[Saved data entries]

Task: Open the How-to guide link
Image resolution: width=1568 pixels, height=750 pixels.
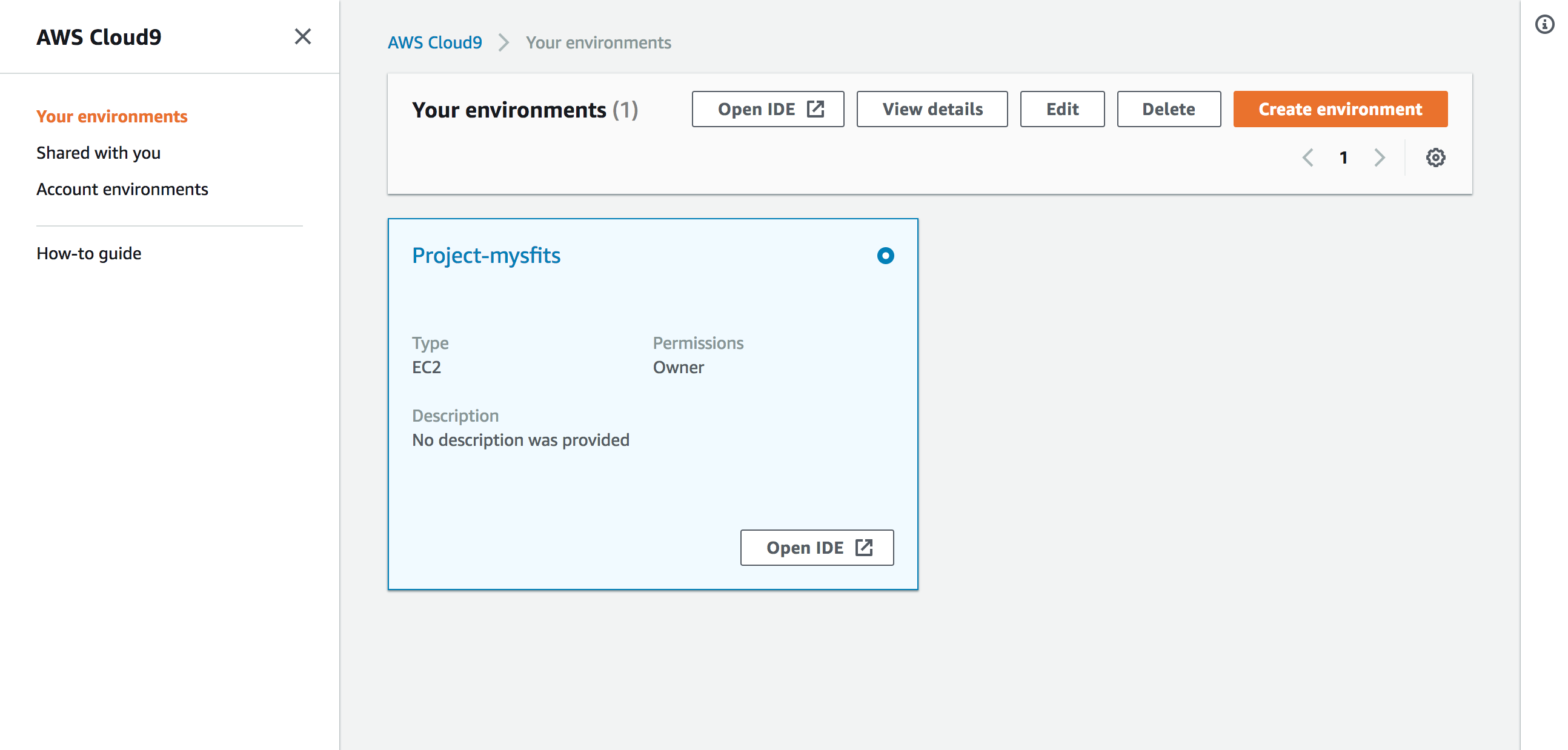Action: (89, 253)
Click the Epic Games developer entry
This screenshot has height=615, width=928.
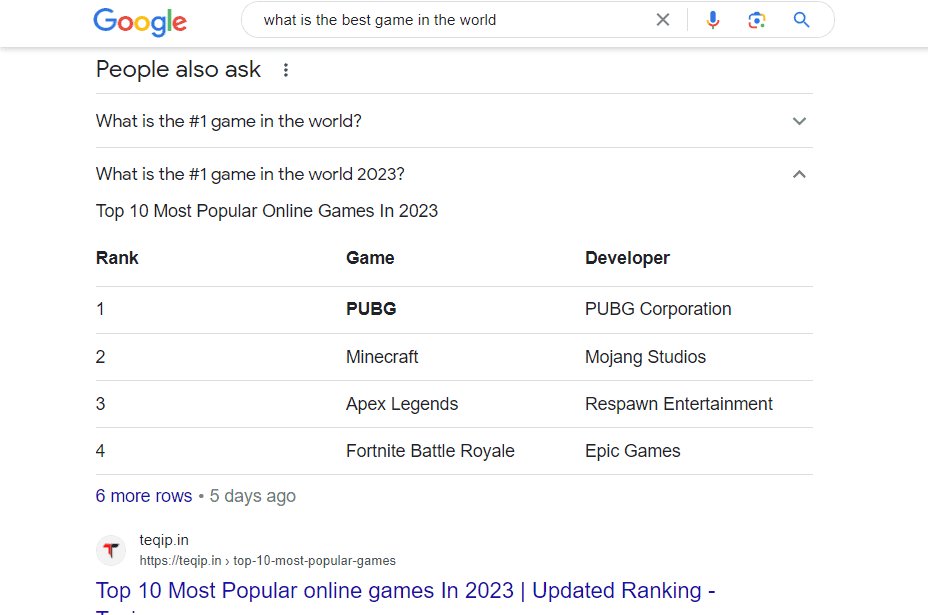pos(632,450)
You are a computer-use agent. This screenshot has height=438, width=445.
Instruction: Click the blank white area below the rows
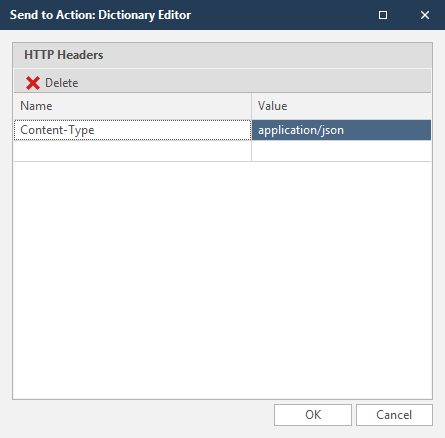pos(222,280)
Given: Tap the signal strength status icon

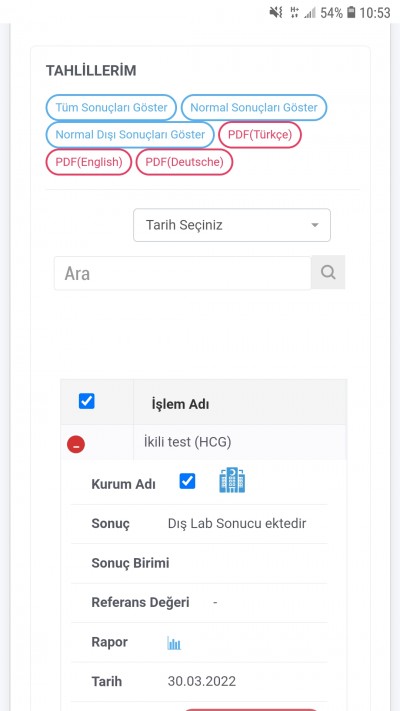Looking at the screenshot, I should click(310, 12).
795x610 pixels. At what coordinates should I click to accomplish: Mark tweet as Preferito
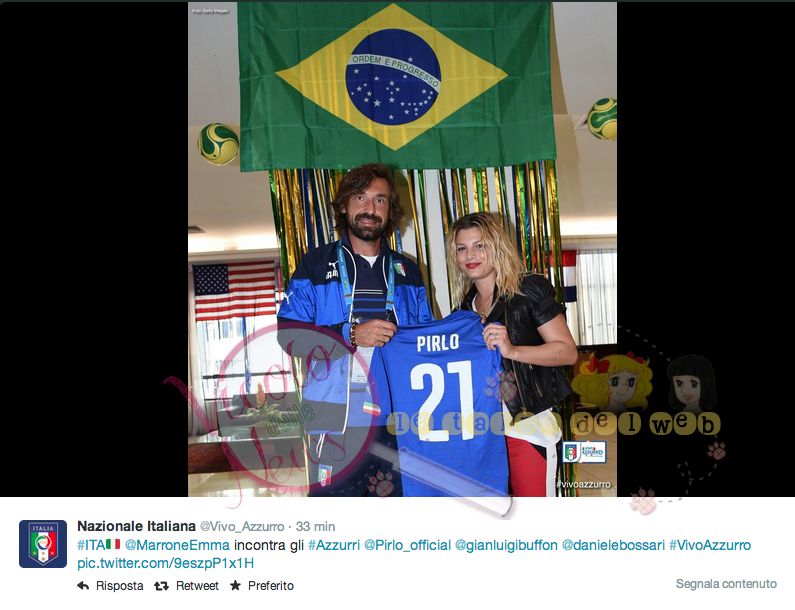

* TASK DIRECTIONS
Leaving the pictures aside, transcribe exactly the lines from the one containing "You are a computer-use" to the final line of the entries above, both ends included.

* RESULT OF THIS EXERCISE
You are a computer-use agent. This screenshot has height=438, width=445.
Instruction: Click the blank white area below the rows
pos(222,280)
Given: Tap the signal strength status icon

Looking at the screenshot, I should click(310, 12).
795x610 pixels. At what coordinates should I click to accomplish: Mark tweet as Preferito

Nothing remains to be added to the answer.